═════ SELECTION ═════

Back in the mid eighties in Pennsylvania, I was invited to sit on a panel as a successful woman in business, speaking to and advising other women in business. I declined at first because it struck me as ironic since the company I owned with two young partners (described in New Venture parts 1 and 2) was barely surviving only because we took no income. Hardly a success story.
A couple of years earlier, in New York, I had also been asked to serve on such a panel, and I remember feeling very much out of place for a different reason. I had no great advice to give because I didn’t understand the question. Since I was in a business that was dominated by men, my only plan was to be smart and work hard, exactly what I had always done. I was unable to contribute much to the panel. There was as much discussion over who brought the refreshments, as there was business. That put me off such gatherings I hoped permanently. My only advice to the women seeking wisdom was to show up every day working harder than anyone else. I wasn’t nominated as the woman with the best advice that day. But I should have been.
So when seated yet again a couple of years later, in front of a room full of women struggling to find a voice in their jobs or in their own companies, I saw little to add. I was in business with two very young men who treated me like I hadn’t a thought in my head. To them I was so very old and dim at thirty-five. But I had not earned the success yet in my own business to be advising that hotel meeting room full of women. Since that day I’ve been wary of all panelists on any subject in any venue based on my being asked to appear as an expert. They must have been desperate to include me, or our effort to appear successful worked.
Then a woman in the back of the room told her frustrating story. She ran a small business from her home. I don’t recall what business it was, but she was losing money because a supplier wasn’t doing their job in a timely way. She wasn’t receiving the supplies she needed to meet deadlines for her customers. It was so bad that she was going to lose her business. She liked the man she was complaining about and didn’t want to get him fired. She was asking the women on the panel for a solution.
I had little to contribute prior to this, but I heard myself say, “I can tell you the problem. You’re too nice. If you’re willing to lose your business rather than complain about that supplier, then you will.” That sparked applause, a livelier discussion and tears from the woman with the problem. She didn’t like what I said but thanked me for telling her something she hadn’t been willing to face.
Moving forward to around 2001, I was approached by a man in this area, an acquaintance who was part of a non-profit organization that ran studies and conferences about the region. It’s referred to here as “regionalism,” meant to bring counties together to solve problems such as light rail, or education or police assets. The “region” matches the size of the broadcast signals. He knew of my background and fervent interest in delivery of local news and information by radio and television. I had been well trained in the spirit of FCC regulations. During my hitch with a local public broadcasting corporation (Clueless Part 1, and Clueless: The End) I witnessed a startling lack of commitment to serving the community.
I was asked to attend a board meeting of the regional group to talk about a conference on broadcasting. They wanted to take a hard look at all broadcast corporations including the one that had clunked me on the head and dropped me at the curb. The last thing I wanted to be accused of though was a form of sour grapes.
At that meeting I was asked to organize a conference. They would give me full support helping to do leg work. I was to choose my own core group to make the plans and provide research and services needed. I wouldn’t be paid but that didn’t bother me. Though I needed to create an income, this was a vital subject to me so I agreed to head the conference without taking time to think about it, because you never know.

═════

WRITTEN TASK 1
Which problems does the selection give as examples of what "regionalism" is meant to solve? List all of them.
WRITTEN TASK 2
Please retype the stretch of the selection from "So when seated" through "appear successful worked.".

═════ INFORMATION GIVEN ═════

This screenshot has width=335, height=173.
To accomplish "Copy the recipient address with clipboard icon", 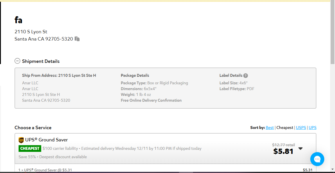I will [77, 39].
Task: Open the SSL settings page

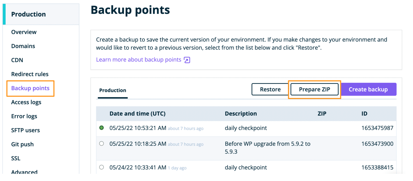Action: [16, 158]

═════
═════ INFORMATION GIVEN ═════

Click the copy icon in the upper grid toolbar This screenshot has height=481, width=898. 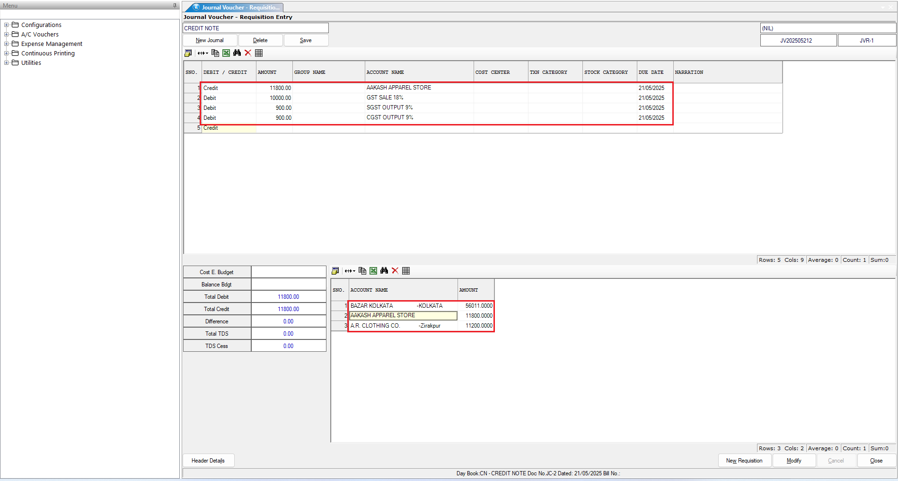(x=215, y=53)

═════

CORRECT OUTPUT 1
light rail
education
police assets

CORRECT OUTPUT 2
So when seated yet again a couple of years later, in front of a room full of women struggling to find a voice in their jobs or in their own companies, I saw little to add. I was in business with two very young men who treated me like I hadn’t a thought in my head. To them I was so very old and dim at thirty-five. But I had not earned the success yet in my own business to be advising that hotel meeting room full of women. Since that day I’ve been wary of all panelists on any subject in any venue based on my being asked to appear as an expert. They must have been desperate to include me, or our effort to appear successful worked.